**Aim of the task**
Transcribe the data exactly, pictures excluded.

**Screenshot grounding data**
---+---

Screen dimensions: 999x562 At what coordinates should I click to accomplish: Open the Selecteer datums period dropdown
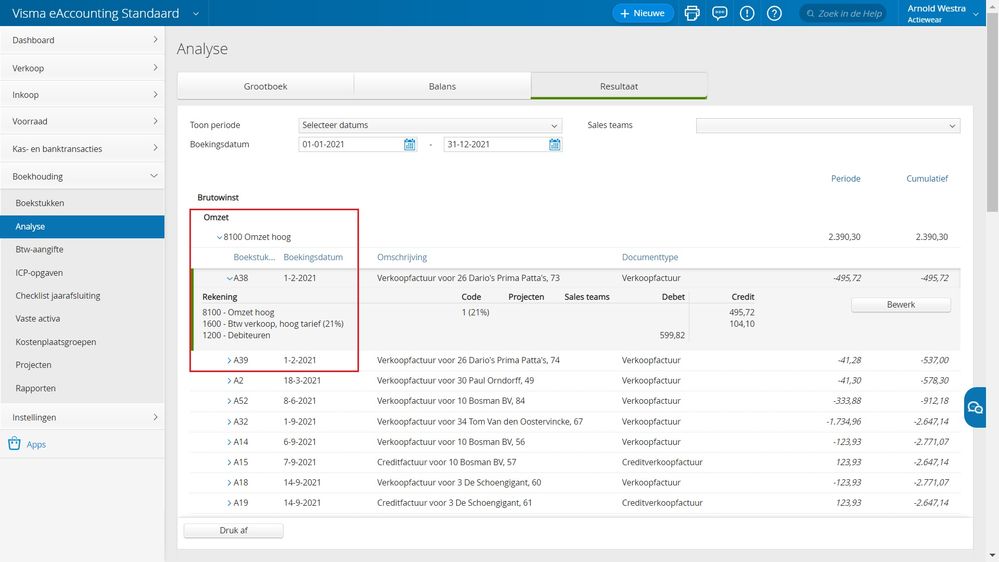click(x=430, y=125)
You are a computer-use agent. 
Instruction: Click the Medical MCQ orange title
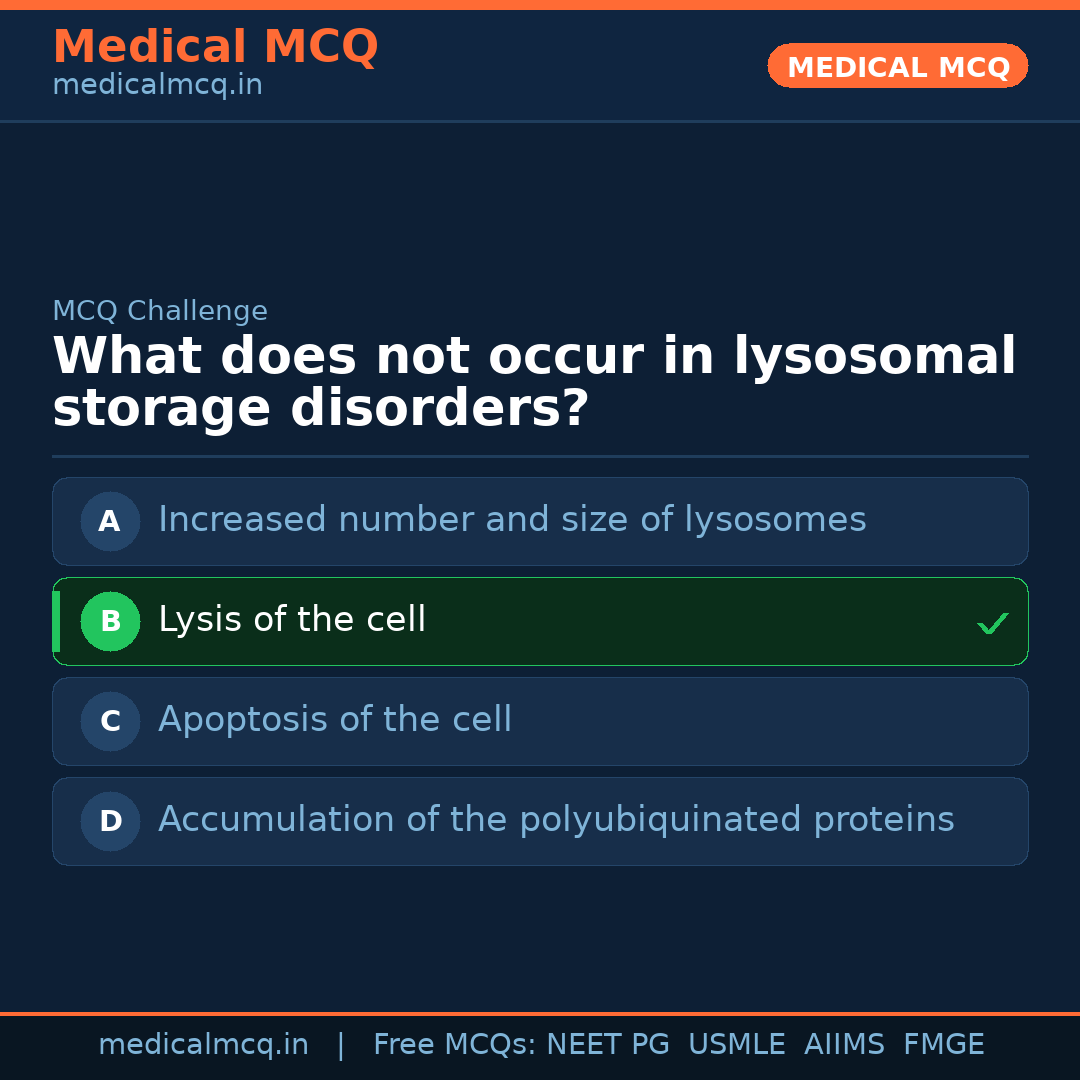click(x=215, y=47)
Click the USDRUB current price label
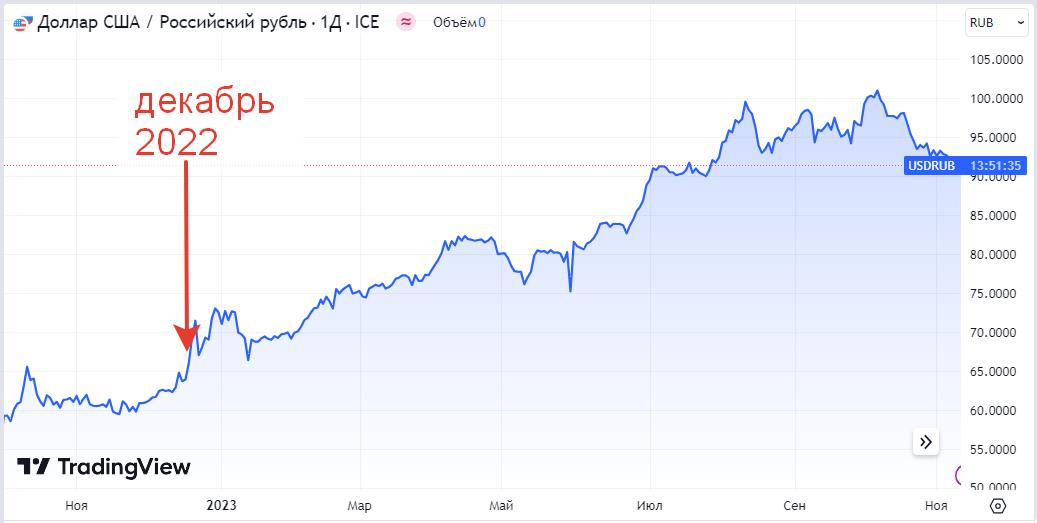 coord(931,165)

---+---

**Response**
Screen dimensions: 999x562 At what coordinates should I click to accomplish: Open the Selecteer datums period dropdown
click(x=430, y=125)
You are a computer-use agent. 
Instruction: Click the Medical MCQ orange title
click(x=215, y=47)
Click the USDRUB current price label
 coord(931,165)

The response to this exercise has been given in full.